Instructions to follow: The copy should run from the line containing "This screenshot has height=771, width=1711." through the last line of the entries below, exactly as written, with pictures omitted.

Pixel coordinate grounding data

########################################

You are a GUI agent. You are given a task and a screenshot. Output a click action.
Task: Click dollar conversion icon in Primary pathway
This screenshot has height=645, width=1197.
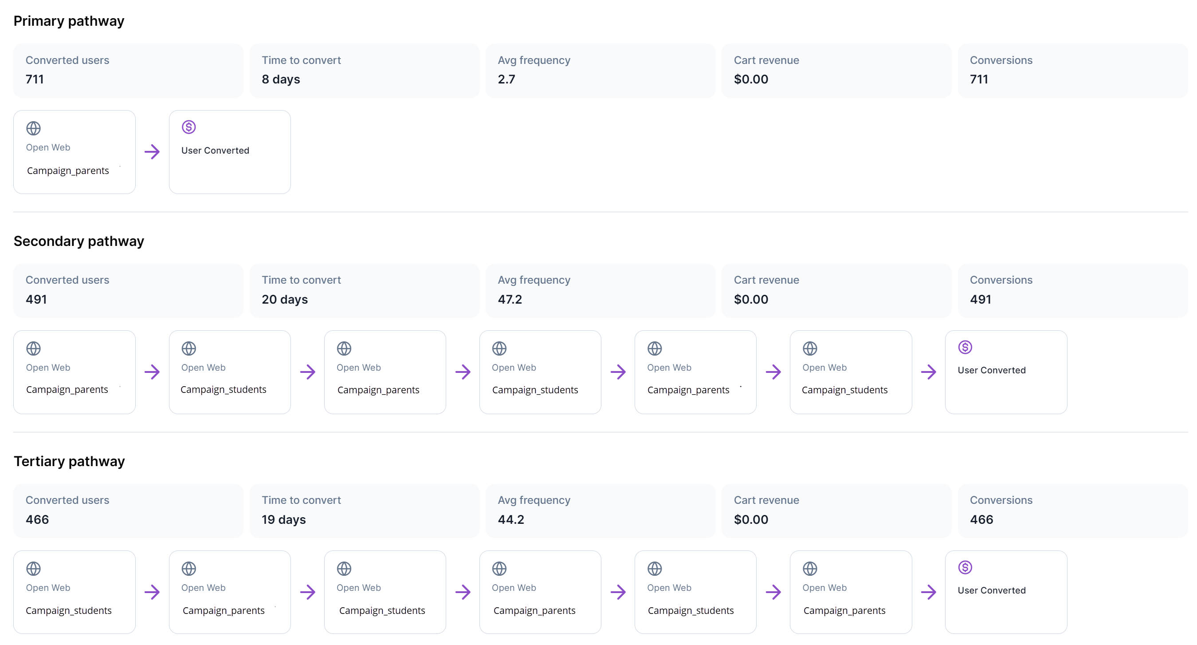189,127
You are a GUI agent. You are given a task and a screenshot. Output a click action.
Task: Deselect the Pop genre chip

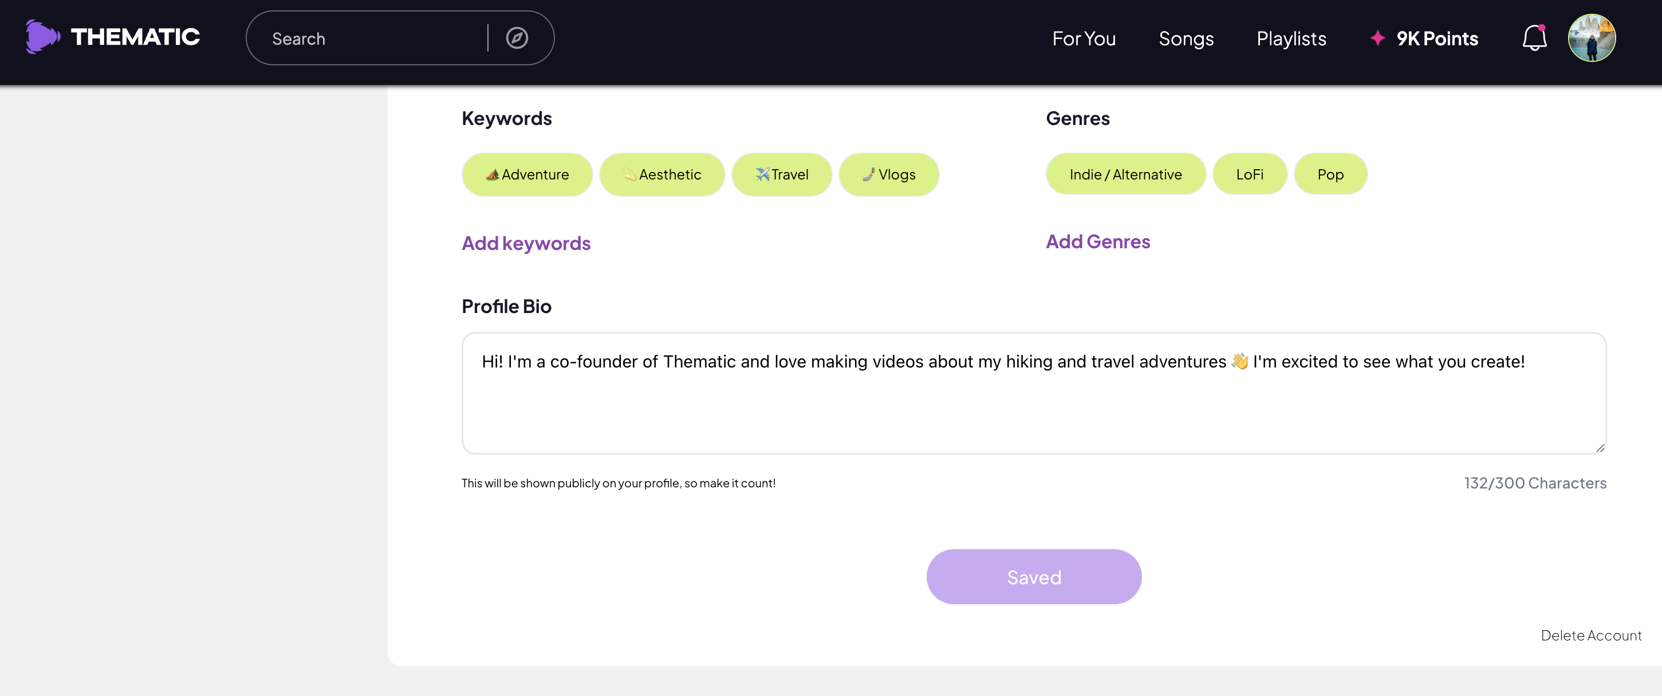(x=1330, y=174)
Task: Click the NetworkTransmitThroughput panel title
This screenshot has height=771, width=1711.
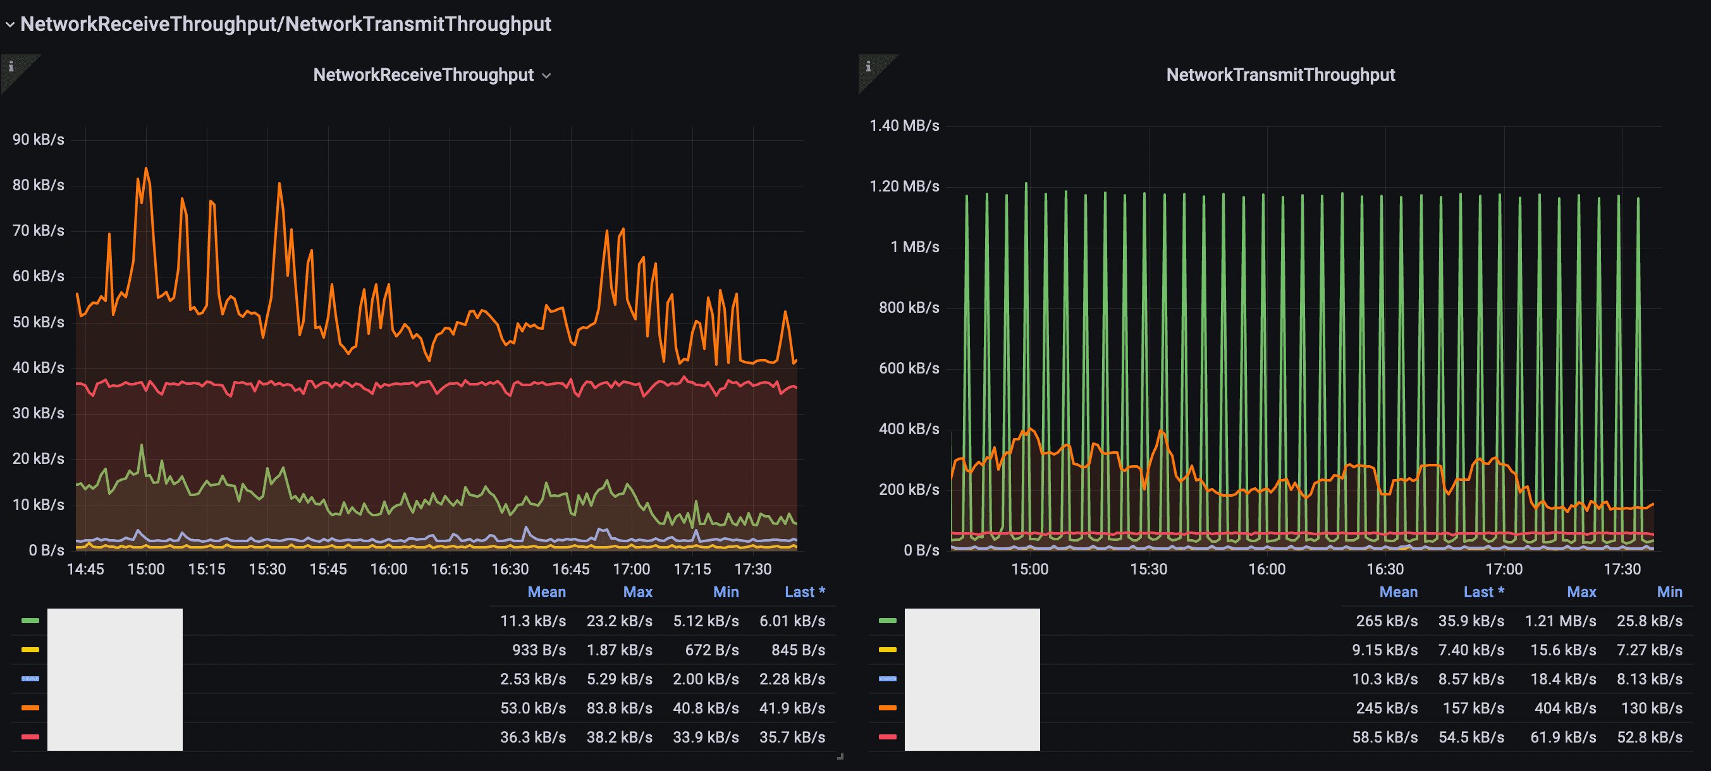Action: 1280,75
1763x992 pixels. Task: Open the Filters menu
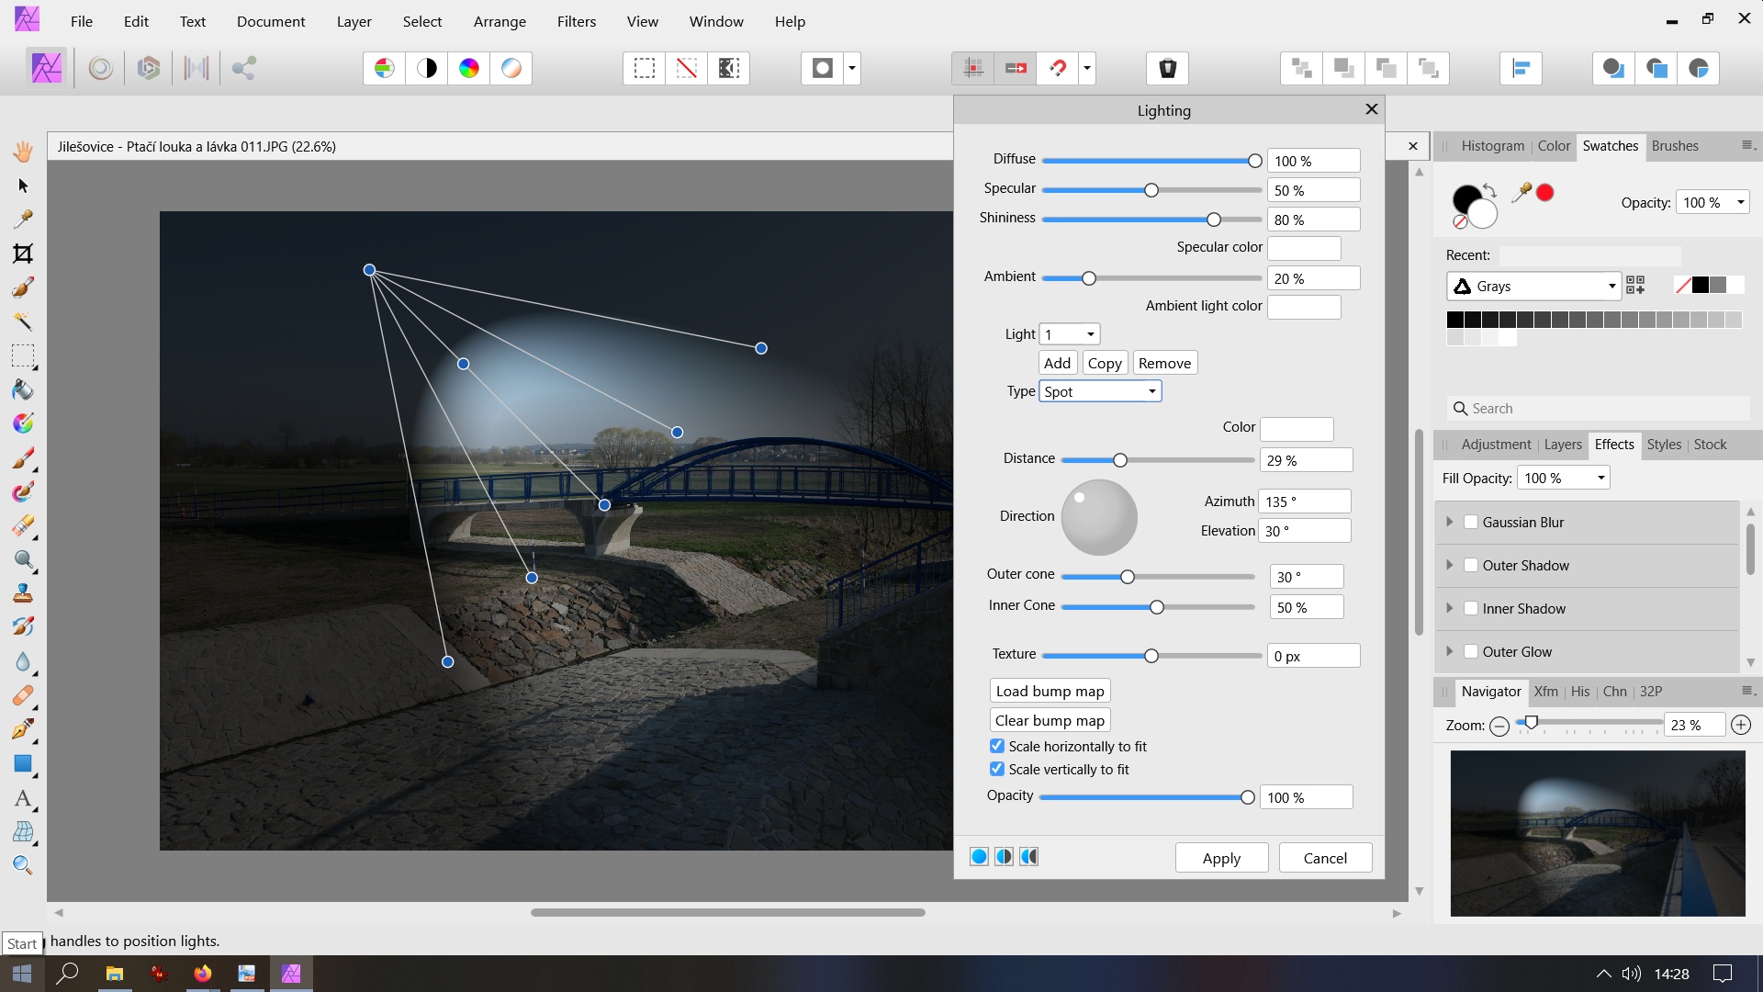tap(576, 21)
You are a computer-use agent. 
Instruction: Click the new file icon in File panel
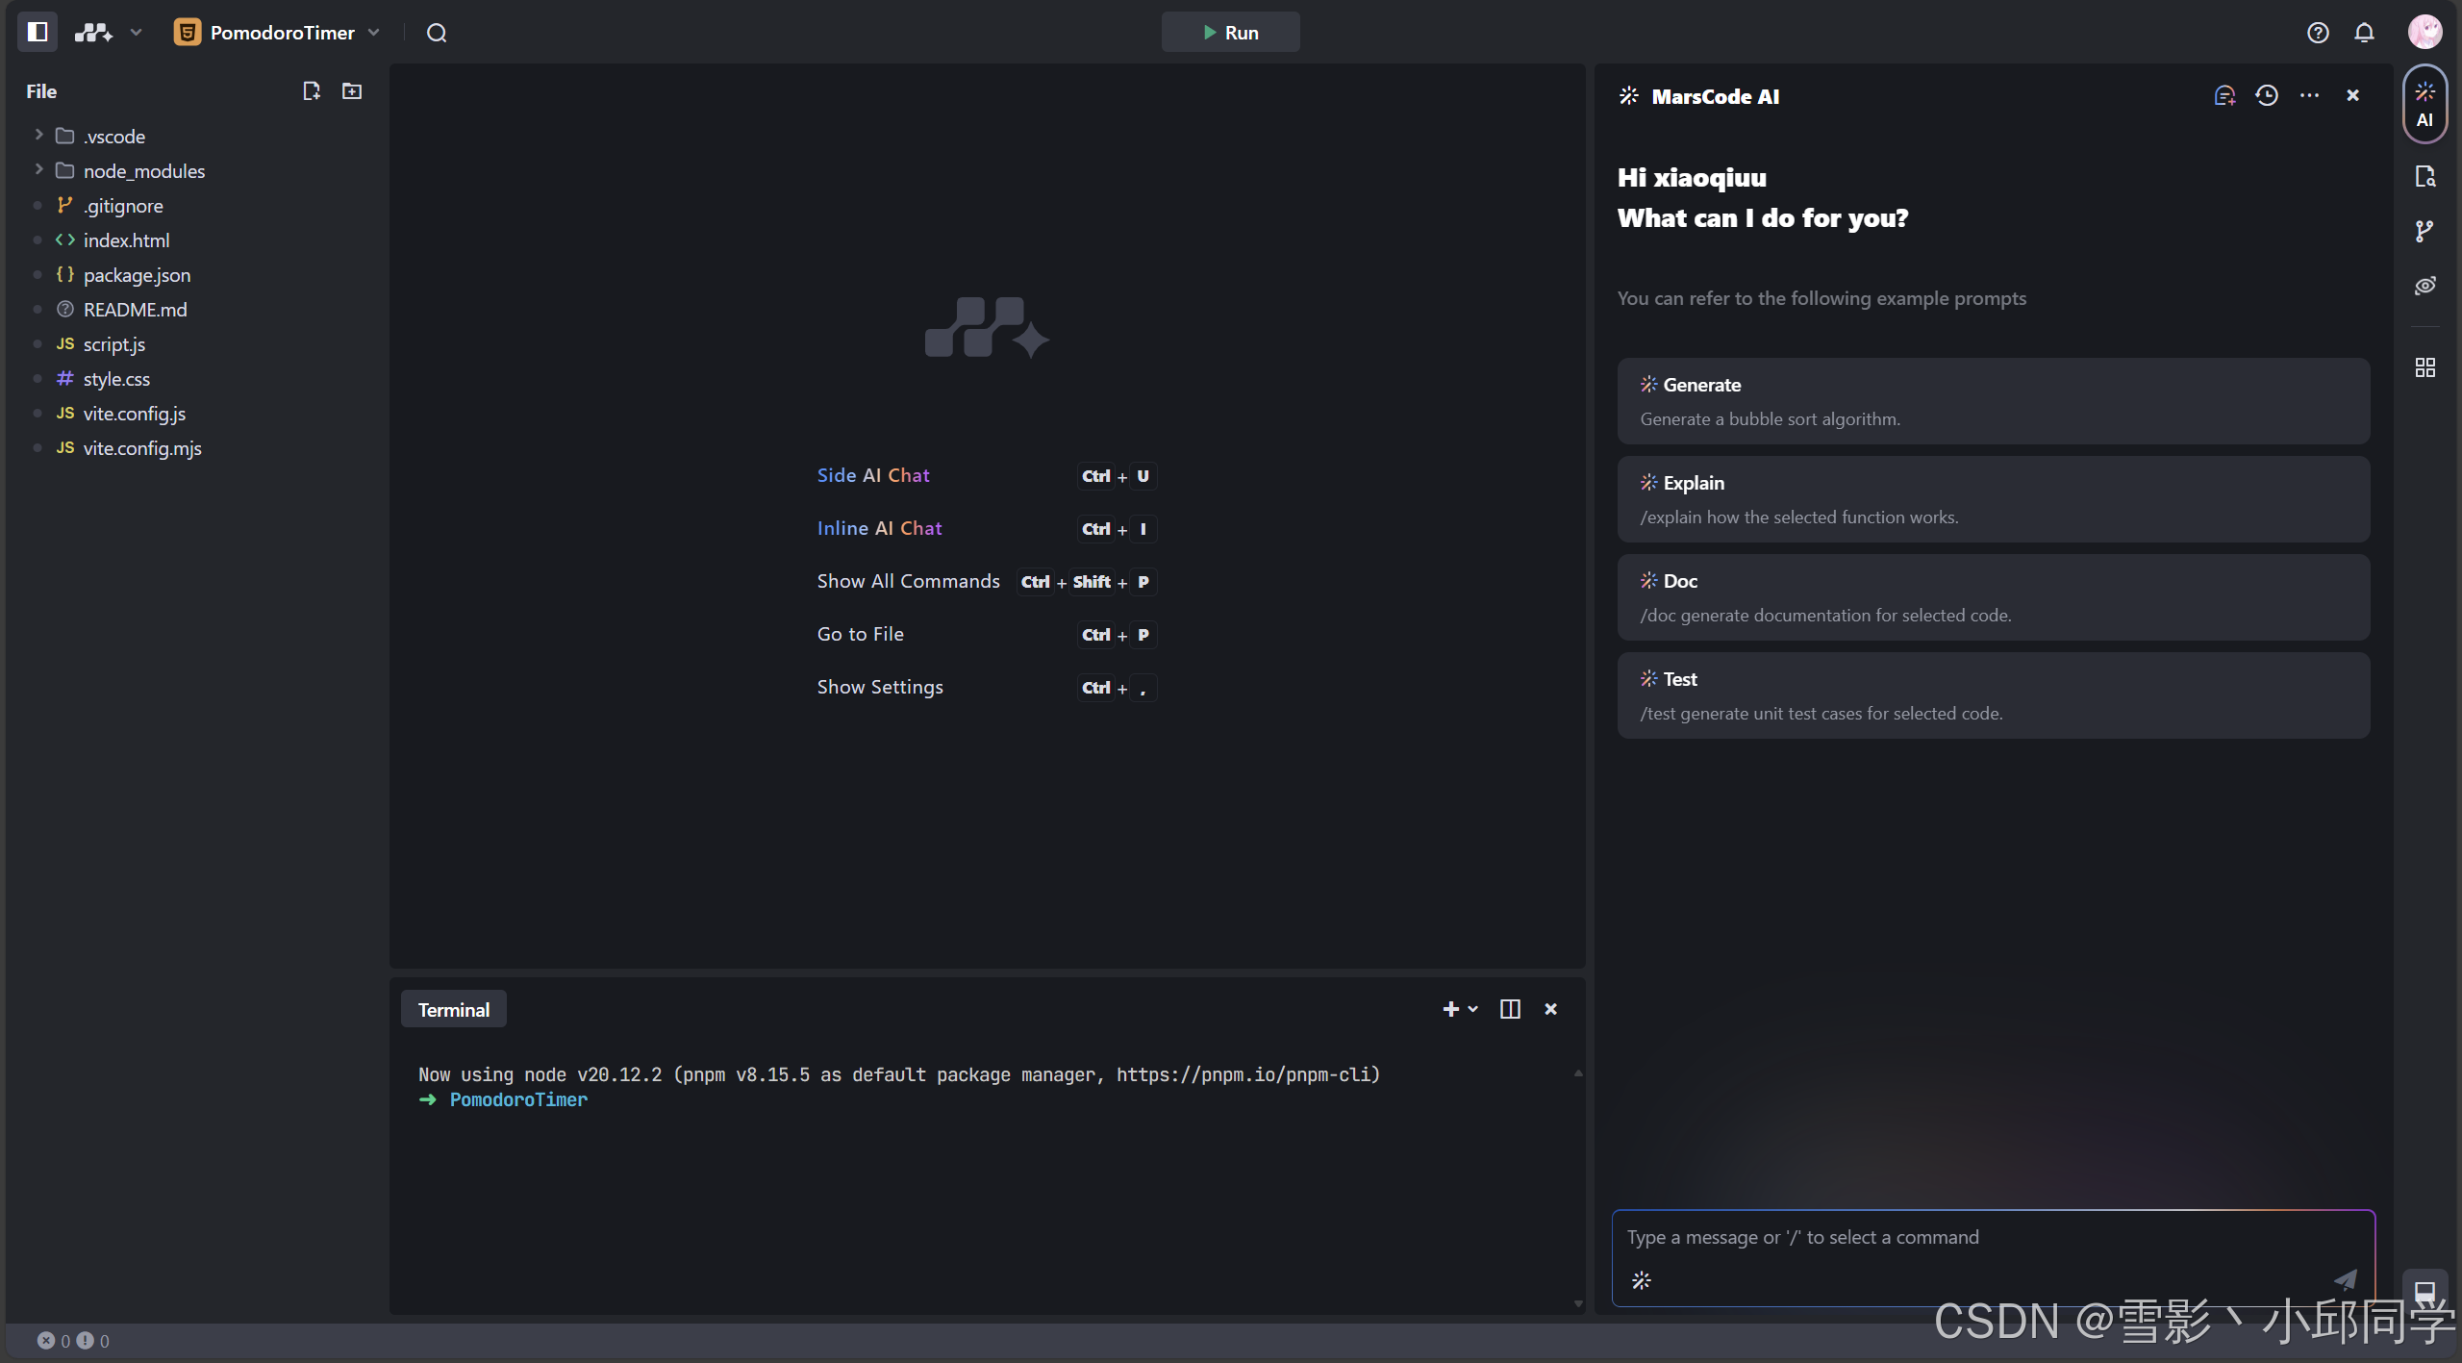pos(311,91)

########################################

Answer to the exercise:
This screenshot has height=771, width=1711.
Action: 1280,75
1763x992 pixels. Task: Open the Filters menu
tap(576, 21)
You are a computer-use agent. 
Instruction: Click the new file icon in File panel
pos(311,91)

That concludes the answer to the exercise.